A la muerte de Zapata trató de institucionalizar el movimiento mediante la creación del Partido Nacional Agrarista, sin embargo, las luchas internas y la creación del Partido Nacional Revolucionario obligaron a su disolución. Cuando se negó a sumarse a esa fuerza política emergente, Soto y Gama quedó a la deriva política y cargó desde entonces con el epíteto de disidente.
En un intento por reconstruir su biografía, tuve la oportunidad de entrevistarme con tres de sus hijos, quienes me permitieron revisar una serie de documentos olvidados que dan cuenta de su faceta docente, misma que ha sido eclipsada por su activismo.

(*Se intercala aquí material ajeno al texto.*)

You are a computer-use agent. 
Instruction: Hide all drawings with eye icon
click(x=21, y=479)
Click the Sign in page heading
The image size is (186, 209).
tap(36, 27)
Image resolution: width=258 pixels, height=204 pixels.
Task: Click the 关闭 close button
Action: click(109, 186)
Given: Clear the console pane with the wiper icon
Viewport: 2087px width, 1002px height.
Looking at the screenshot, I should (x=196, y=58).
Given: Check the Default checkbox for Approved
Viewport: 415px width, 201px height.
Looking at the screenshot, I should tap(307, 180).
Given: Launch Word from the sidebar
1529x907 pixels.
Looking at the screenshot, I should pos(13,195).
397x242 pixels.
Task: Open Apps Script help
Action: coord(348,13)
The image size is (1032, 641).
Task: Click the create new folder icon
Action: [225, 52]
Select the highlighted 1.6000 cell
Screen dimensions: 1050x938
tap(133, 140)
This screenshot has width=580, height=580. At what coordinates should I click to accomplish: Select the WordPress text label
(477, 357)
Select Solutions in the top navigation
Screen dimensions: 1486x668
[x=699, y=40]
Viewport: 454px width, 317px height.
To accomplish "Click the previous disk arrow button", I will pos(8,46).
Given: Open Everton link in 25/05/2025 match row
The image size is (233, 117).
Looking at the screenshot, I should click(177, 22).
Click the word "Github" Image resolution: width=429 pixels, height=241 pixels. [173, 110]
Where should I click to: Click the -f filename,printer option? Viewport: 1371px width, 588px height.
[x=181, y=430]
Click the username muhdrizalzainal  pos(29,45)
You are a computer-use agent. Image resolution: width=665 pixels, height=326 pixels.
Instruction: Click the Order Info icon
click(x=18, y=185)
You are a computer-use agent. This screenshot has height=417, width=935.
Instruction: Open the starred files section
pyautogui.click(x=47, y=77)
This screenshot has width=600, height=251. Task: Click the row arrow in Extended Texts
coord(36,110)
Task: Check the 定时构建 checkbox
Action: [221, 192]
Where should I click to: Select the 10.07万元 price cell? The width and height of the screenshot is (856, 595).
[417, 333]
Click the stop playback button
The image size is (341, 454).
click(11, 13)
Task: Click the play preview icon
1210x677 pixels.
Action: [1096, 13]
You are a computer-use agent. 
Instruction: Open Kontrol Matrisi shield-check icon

A la luz del archivo familiar pude constatar que Soto y Gama inició su trayectoria hacia 1930 en la Escuela Nacional Preparatoria como catedrático de Historia de México. Uno de sus alumnos de aquella época, Mario Moya Palencia, recordaba la pasión con que solía expresarse frente a grupo: “Lo vi patear, gritar, decir imprecaciones y llorar. (…) Nunca perdió sobre la tarima su brillantez de hombre claro, sencillo, pero formidablemente dialéctico, ni su aparatosidad parlamentaria”.
Además fue contratado por la Escuela Nacional de Jurisprudencia para hacerse cargo de la materia de Derecho Agrario. Fue en esa encomienda que se mantuvo férreo en la defensa de sus ideas zapatistas, a través de las cuales mostraba a los alumnos ese otro México vituperado de los campesinos. Edmundo S. Meouchi escribió: “El maestro Soto y Gama fue y es un revolucionario excepcional, porque es un hombre sincero y honesto. Soto y Gama purifica, completa, supera su credo político pero no lo contradice. No hace tabla rasa de sus recuerdos y experiencias ni enloda los prestigios de sus antiguos camaradas, los vivos y los muertos”.
Congruente como pocos, para octubre de 1952 escribió al rector Mario de la Cueva su negativa a evaluar a título de suficiencia al hijo del entonces presidente Miguel Alemán Valdés, quien había sido un alumno irregular. Las razones que adujo fueron las siguientes: “Por elementales consideraciones de delicadeza y de rectitud moral, debo excusarme (…). Como es de pública notoriedad, mi actuación como ciudadano ha sido de constante oposición al régimen que preside el señor padre del expresado alumno (…). Al proceder a calificarlo me sentiría yo moralmente cohibido, en virtud de que si le fijaba yo una calificación baja, ello podría atribuirse a pasión o animosidad en su contra por razones políticas, y si, a la inversa, le otorgaba una calificación alta, daría ello de seguro lugar a comentarios desfavorables, atribuyéndoseme absoluta falta de valor civil o complacencias de tipo cortesano”.
Cuando le fue otorgada la medalla Belisario Domínguez, Soto y Gama la aceptó con humildad, pero no perdió la ocasión para reiterar que nunca persiguió reconocimiento alguno. De hecho, su honestidad lo alejó de los cargos públicos y sobrevivió gracias a sus ingresos como profesor y a la columna que publicó en EL UNIVERSAL. Su familia aún habita el inmueble de la calle de Zarco en la colonia Guerrero, símbolo imperturbable de la probidad del maestro.